§ EXERCISE OBJECTIVE
Search the entries for the line containing "Screen dimensions: 1312x822". Repeat it, then every line after it, exactly through the final line.

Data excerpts
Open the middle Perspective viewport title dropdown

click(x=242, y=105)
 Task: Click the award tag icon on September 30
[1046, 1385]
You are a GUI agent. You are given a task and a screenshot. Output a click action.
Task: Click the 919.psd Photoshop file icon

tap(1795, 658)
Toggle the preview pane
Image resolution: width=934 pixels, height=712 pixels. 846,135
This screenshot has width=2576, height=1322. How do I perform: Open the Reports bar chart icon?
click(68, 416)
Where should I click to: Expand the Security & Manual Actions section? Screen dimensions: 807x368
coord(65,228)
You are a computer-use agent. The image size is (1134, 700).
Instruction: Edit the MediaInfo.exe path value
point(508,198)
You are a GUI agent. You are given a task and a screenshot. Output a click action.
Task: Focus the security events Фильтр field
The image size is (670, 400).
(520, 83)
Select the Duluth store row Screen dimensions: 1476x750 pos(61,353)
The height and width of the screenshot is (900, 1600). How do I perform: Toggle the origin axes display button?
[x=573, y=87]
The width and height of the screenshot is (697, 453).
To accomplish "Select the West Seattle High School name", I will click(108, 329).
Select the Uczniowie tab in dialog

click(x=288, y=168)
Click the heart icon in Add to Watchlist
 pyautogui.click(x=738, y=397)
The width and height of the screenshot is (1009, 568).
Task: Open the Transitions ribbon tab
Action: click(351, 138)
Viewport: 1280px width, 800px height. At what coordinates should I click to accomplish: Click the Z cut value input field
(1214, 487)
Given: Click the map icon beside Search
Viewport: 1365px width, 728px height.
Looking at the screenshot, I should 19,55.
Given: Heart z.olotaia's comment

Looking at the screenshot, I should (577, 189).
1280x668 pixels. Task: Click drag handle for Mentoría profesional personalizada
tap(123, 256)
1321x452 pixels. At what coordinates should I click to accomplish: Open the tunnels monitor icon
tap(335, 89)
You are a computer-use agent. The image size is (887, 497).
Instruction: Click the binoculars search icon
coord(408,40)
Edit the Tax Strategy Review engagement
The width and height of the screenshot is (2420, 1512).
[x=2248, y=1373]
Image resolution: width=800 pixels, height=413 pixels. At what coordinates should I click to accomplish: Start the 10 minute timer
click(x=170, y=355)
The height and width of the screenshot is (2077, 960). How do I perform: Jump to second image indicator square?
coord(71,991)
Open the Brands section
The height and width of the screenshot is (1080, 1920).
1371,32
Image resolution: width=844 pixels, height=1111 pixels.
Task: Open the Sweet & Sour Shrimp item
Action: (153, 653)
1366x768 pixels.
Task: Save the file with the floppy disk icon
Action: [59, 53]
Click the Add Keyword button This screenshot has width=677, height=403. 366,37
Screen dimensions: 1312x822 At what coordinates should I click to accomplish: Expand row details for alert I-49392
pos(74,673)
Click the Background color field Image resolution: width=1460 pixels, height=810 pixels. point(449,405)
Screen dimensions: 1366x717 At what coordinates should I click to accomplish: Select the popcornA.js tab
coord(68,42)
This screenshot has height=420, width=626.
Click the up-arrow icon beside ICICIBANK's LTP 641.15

§ SOLVED EXERCISE
Screen dimensions: 1312x822 At what coordinates should I click to accomplish: Expand row details for alert I-49392
pos(74,673)
Click the Background color field Image resolution: width=1460 pixels, height=810 pixels. point(449,405)
Screen dimensions: 1366x717 At what coordinates should I click to accomplish: Select the popcornA.js tab
coord(68,42)
This screenshot has height=420, width=626.
Click the up-arrow icon beside ICICIBANK's LTP 641.15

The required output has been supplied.